Pakistan received highly expensive offers to deliver seven Liquefied Natural Gas (LNG) cargo in October and November in yet another round of spot bidding, which may have to be rejected by the board of directors of state-owned Pakistan LNG Ltd. (PLL).
PLL launched bids and three bidders were technically eligible for seven LNG shipments between October 7th and November 27th. They submitted a total of ten bids, with PetroChina submitting one, Total Gas & Power submitting two and Vitol Bahrain submitting seven. PetroChina offered the highest bid of $25 per unit for the October 27-28 delivery window.
According to informed sources, the PLL would have to go through a second round of bidding on short notice, as it had done in the past and was able to secure cheaper pricing a few months ago.
According to these sources, these bids were sought under procurement regulations that mandated a 30-day notice and a 15-day bid validity period. Not only were there fewer proposals, but the bid rates were higher as no bidder could retain the vessel for such a long period or charge a premium.
According to insiders, the PLL was pressing on the total exemption from procurement norms for LNG imports, as other nations, notably India, have done to align with LNG spot market dynamics.
Total was ranked the lowest-rated bidder for both bids at $17.1449 per million British thermal units (mmBtu) for October 17-18 delivery and $17,5350 per mmBtu for October 16-delivery November 17th.
Vitol Bahrain was deemed the lowest assessed bidder for the five additional cargoes, even though all of these were single bids.

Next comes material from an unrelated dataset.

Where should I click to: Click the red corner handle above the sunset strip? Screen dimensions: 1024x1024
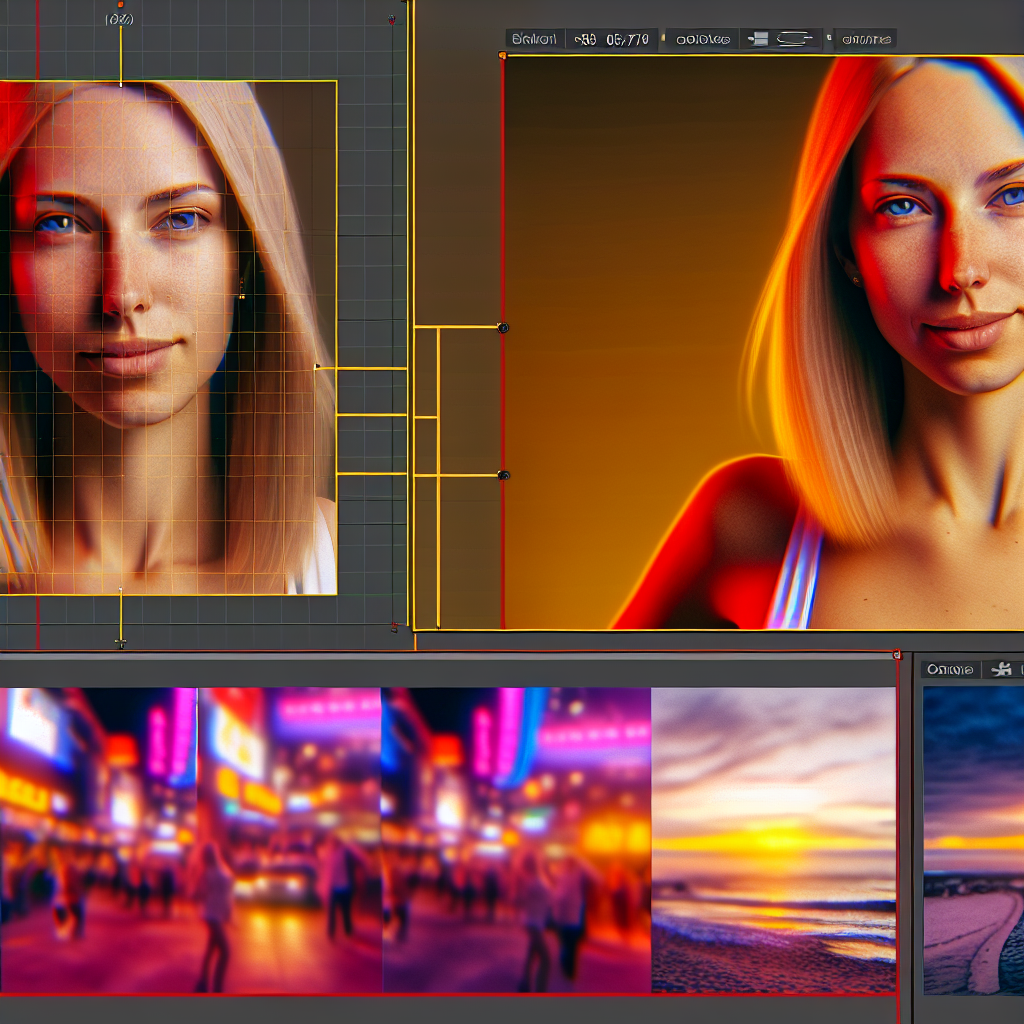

Its bid prices ranged from $19 to $22.58 per mmBtu. Vitol bid $22.5866 per unit for Oct 7-8 cargo, $20.9466 for Oct 22-23, $18.9966 for Oct 27-28, $19.6966 per unit for Nov 11-12, and $20.9266 for Nov 26-27 delivery window.

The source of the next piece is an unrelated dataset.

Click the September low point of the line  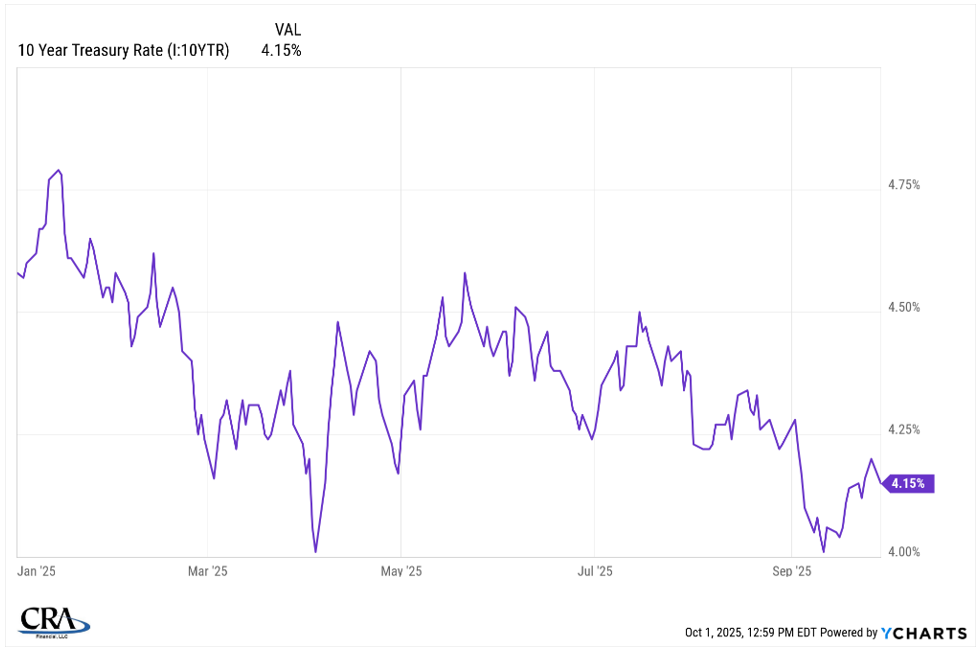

According to a power industry analyst, PLL’s LNG offers were not viable for power production since they were nearly comparable to 25-30% of Brent, and beyond 17-18% of Brent, furnace oil becomes competitive for power generation. He stated that spot markets have lately dipped significantly when Russia hinted at boosting gas supply to Europe, but this may not be achievable until January, causing LNG prices to rise again.
LNG prices are typically higher in the winter but have reached new highs in the summer due to supply limitations in the worldwide market.
However, Pakistan’s average LNG costs may fall as a result of the second LNG import contract with Qatar, which is set to go into effect in January this year at about 11 percent of Brent, in addition to the old initial deal with Qatar at $13.37 percent of Brent. This would bring the entire supply under long-term contracts to around 70-75 percent of the current terminal capacity, leaving lesser volumes to the whims of the volatile spot market.